> _Given text_:
»»

Publication information
- Publisher: Marvel Comics
- Format: Limited series
- Publication date: August 2012 – August 2025
- No. of issues: 22 (4 + 4 + 4 + 5 + 5)
- Main characters: Wade Wilson / Deadpool; Deadpool Killustrated:; Sherlock Holmes; Dr. Watson; Beowulf; Hua Mulan; Natty Bumppo; Deadpool Kills Deadpool:; Earth-616 Deadpool; Deadpool Corps; Deadpool Kills the Marvel Universe Again:; Gwen Poole; Mr. Knight;

Creative team
- Written by: Cullen Bunn
- Artist: Dalibor Talajic

Collected editions
- Collection: ISBN 978-078516-4036

= Deadpool Killology =

Series of comic book limited series

The Deadpool Killology is a succession of American comic book limited series written by Cullen Bunn and drawn by Dalibor Talajic. Published by Marvel Comics, the first three series chronicle the story of an alternate-universe Deadpool (renamed Dreadpool in the third series), after being rendered fully apathetic and nihilistic, as he proceeds to take out every other hero in the Marvel Universe before turning his attention to the wider multiverse, while the fourth and fifth series serve as reboots, following other alternate-universe Deadpools who take out every other hero: one manipulated by supervillains enacting a version of the Old Man Logan plan, and the other taking out corrupted heroes from other universes.

««

> _Supplied records_:
»»

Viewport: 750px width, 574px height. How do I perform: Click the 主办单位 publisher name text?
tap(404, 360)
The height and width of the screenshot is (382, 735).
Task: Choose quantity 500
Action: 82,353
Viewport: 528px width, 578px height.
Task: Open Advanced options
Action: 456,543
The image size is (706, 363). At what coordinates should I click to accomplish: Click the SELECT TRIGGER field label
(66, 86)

««
»»

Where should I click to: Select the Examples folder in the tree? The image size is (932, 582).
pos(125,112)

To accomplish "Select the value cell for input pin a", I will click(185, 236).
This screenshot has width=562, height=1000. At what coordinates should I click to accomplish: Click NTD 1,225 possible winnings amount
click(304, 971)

««

> _Requirement_: Copy out the Deadpool Killology text above in full, word for word, without changing anything.

> _The completed task_:
Publication information
- Publisher: Marvel Comics
- Format: Limited series
- Publication date: August 2012 – August 2025
- No. of issues: 22 (4 + 4 + 4 + 5 + 5)
- Main characters: Wade Wilson / Deadpool; Deadpool Killustrated:; Sherlock Holmes; Dr. Watson; Beowulf; Hua Mulan; Natty Bumppo; Deadpool Kills Deadpool:; Earth-616 Deadpool; Deadpool Corps; Deadpool Kills the Marvel Universe Again:; Gwen Poole; Mr. Knight;

Creative team
- Written by: Cullen Bunn
- Artist: Dalibor Talajic

Collected editions
- Collection: ISBN 978-078516-4036

= Deadpool Killology =

Series of comic book limited series

The Deadpool Killology is a succession of American comic book limited series written by Cullen Bunn and drawn by Dalibor Talajic. Published by Marvel Comics, the first three series chronicle the story of an alternate-universe Deadpool (renamed Dreadpool in the third series), after being rendered fully apathetic and nihilistic, as he proceeds to take out every other hero in the Marvel Universe before turning his attention to the wider multiverse, while the fourth and fifth series serve as reboots, following other alternate-universe Deadpools who take out every other hero: one manipulated by supervillains enacting a version of the Old Man Logan plan, and the other taking out corrupted heroes from other universes.